Betty Stein Nathan
Slingerlands, NY
1944-2024
Interviewed on location at narrator’s Pine Hollow residence, April 25, 2024, by Eric Bryant w/ Bill Ketzer & Tim Beebe present.
Elizabeth J. Nathan (nee Stein) was the youngest daughter of Samuel Stein (original name Szmul Icchok Rubinsztejn) and Lucille Mock, the original occupants of a historic Mid-Century home in the preternatural preserve now known as Pine Hollow Arboretum. She attended BCHS (Class of ’63) and graduated from Mt. Ida College in Massachusetts. After college she married Albany native William Nathan, raised two children (Joseph & Janet) and built the family’s long-term business, Nathan Office Interiors.
Betty’s paternal grandparents emigrated to Manhattan from Poland in 1904, when the country was still under Russian rule. Her father was only an infant when the family arrived in New York Bay, and his Jewish heritage is hard to navigate past the 19th century. Her mother’s French and German ancestry, however, can be traced back to the early Renaissance period of European history.

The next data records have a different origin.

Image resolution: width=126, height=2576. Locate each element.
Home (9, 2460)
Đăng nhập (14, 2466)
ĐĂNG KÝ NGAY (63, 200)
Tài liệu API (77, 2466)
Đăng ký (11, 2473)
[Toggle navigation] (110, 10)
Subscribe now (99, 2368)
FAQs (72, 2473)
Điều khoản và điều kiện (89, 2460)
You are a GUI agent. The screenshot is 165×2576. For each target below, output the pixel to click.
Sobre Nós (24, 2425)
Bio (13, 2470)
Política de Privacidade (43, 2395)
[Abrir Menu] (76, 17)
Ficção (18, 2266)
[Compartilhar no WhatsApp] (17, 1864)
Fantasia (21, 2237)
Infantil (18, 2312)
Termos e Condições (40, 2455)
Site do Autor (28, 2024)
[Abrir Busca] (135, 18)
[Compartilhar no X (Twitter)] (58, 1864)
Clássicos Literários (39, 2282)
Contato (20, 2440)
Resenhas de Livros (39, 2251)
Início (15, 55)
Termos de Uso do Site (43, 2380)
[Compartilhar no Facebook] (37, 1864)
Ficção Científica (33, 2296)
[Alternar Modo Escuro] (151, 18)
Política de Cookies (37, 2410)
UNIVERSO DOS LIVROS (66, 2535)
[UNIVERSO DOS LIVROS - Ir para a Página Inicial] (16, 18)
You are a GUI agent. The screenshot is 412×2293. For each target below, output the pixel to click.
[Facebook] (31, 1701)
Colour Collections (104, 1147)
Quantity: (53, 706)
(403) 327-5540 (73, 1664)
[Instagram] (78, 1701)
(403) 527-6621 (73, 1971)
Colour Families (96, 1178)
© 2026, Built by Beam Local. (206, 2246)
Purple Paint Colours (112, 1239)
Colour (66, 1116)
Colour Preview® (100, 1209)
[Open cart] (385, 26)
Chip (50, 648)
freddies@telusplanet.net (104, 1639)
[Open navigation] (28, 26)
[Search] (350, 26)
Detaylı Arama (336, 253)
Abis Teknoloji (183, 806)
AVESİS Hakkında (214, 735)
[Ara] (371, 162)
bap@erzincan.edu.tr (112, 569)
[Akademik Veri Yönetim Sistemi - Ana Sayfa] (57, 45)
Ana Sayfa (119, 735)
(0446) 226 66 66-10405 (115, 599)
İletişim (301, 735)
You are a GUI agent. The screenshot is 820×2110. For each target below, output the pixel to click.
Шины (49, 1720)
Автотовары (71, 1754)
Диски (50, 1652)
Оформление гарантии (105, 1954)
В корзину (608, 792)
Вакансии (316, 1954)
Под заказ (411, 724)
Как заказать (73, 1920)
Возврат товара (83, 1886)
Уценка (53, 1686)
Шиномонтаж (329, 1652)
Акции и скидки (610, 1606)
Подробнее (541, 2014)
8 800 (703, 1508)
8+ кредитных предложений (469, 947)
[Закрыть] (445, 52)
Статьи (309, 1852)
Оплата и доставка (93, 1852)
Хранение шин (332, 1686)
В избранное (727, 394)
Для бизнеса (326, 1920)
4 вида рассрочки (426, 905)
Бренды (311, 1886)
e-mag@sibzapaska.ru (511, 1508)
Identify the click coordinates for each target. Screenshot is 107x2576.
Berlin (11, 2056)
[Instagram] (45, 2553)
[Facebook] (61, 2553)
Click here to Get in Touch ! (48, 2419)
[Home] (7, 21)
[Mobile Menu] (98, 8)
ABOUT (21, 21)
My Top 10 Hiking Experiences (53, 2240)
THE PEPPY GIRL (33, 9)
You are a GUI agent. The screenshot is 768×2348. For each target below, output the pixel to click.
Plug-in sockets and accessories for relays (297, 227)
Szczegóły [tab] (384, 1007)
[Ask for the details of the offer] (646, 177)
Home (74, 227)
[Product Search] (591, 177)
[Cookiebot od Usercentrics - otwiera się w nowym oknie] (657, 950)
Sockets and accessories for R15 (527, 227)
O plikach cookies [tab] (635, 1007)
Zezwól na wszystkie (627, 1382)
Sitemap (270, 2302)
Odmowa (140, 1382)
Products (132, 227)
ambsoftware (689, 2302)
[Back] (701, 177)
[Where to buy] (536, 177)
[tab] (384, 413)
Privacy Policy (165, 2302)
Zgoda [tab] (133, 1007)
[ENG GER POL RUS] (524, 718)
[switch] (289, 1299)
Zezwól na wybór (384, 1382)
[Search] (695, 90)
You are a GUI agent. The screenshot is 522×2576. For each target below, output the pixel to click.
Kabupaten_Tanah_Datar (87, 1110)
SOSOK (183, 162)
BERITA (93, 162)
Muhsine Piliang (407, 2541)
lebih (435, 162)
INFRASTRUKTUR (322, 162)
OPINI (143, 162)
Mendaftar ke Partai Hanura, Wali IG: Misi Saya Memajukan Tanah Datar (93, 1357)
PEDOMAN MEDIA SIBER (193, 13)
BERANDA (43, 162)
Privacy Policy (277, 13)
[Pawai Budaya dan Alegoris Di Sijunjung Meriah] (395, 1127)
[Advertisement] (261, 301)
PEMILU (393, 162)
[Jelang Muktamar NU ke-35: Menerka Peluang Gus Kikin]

Sam and Lucille married in 1937, having met during the Depression. Soon after, Sam moved his family to Albany to take a management position with Capital City Container Corporation, where he eventually became vice president. The Steins relocated to Slingerlands in 1943, into a home designed and built for them by noted Modernist architect Henry Blatner. Blatner was lauded for his award-winning design of Clarksville Elementary School, which was highlighted in trade publications nationwide for its innovative application of bilateral lighting, which ultimately drove changes in how schools were constructed. He designed layouts for all three homes in Pine Hollow and his work also included Albany Academy for Girls (1958) and many portions of AMC’s Medical College (1971).
Jewish families were only starting to explore suburban living in the 1940s-50s, so few Jews made Bethlehem home during that era. Albany liquor retailer Mortimer Schwartz served as an early forerunner, purchasing the acreage that is now Pine Hollow from Abram and Louise LeGallez in 1939. Schwartz was an avid golfer and knew the Stein, Blatner and Alton Mendleson families socially, through country clubs, business and other ventures. It follows that each of these families came to own homes in Pine Hollow, creating what was ostensibly the first Jewish neighborhood in Bethlehem.
As you’ll see in her interview, Betty takes great pride in her home’s history and found lifelong peace and comfort in its magnitude as an oasis inside a bustling suburb. Efforts are currently underway to establish the enclave as a National Historic District, which delights her entire family.
Betty was bravely battling serious illness when she agreed to be interviewed for BOHP, and entered into eternal peace last autumn. Her husband Bill joined her at the end of the year. Our staff would like to thank the entire family for their generosity and willingness to open their home to BOHP during such a challenging time in their lives.